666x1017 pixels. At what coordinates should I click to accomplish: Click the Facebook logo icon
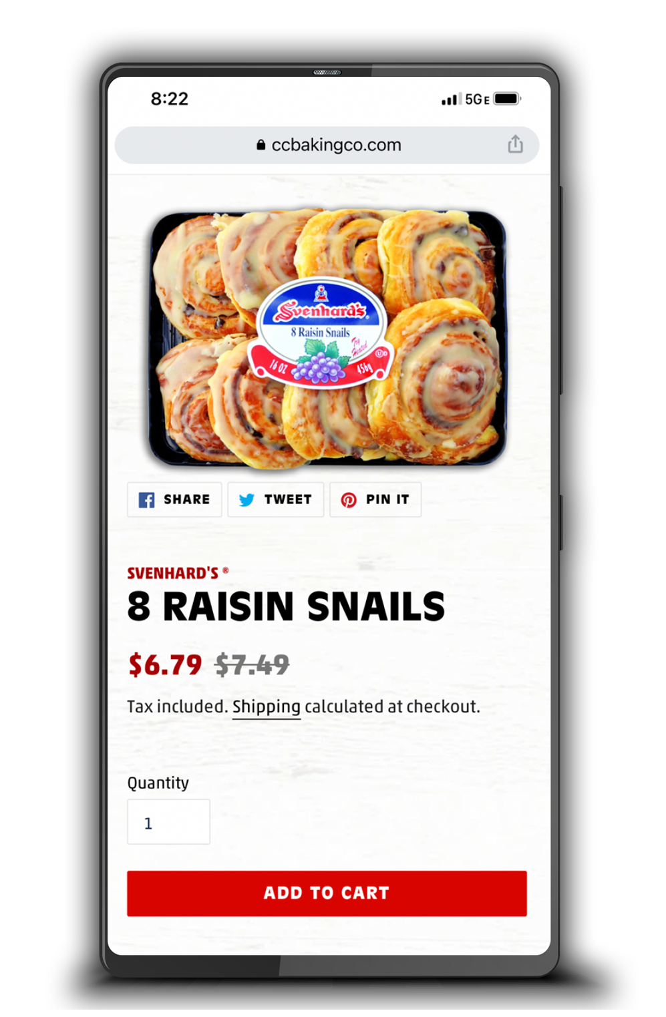[146, 499]
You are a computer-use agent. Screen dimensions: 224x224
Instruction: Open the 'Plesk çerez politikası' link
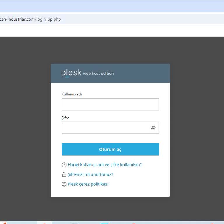point(88,184)
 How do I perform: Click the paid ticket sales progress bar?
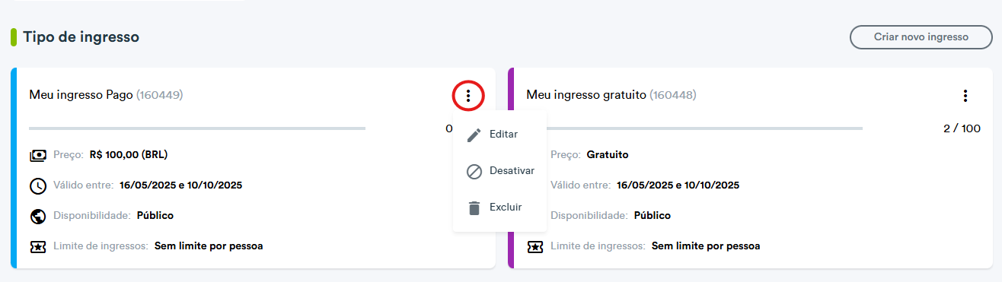click(x=197, y=128)
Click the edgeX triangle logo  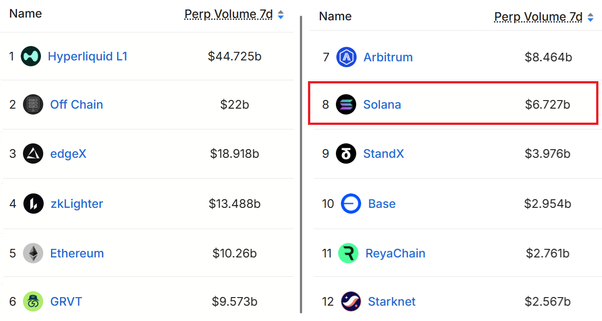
* * *
**What you need to do**
Give back the listing exactly, with the pictures removed.

**Answer space**
666x1017 pixels. At what coordinates should I click to accomplish: Click the Facebook logo icon
[146, 499]
You are a computer-use agent. Screen dimensions: 224x224
Instruction: Open the 'Plesk çerez politikası' link
point(88,184)
 How do I perform: Click the paid ticket sales progress bar?
click(x=197, y=128)
Click the edgeX triangle logo  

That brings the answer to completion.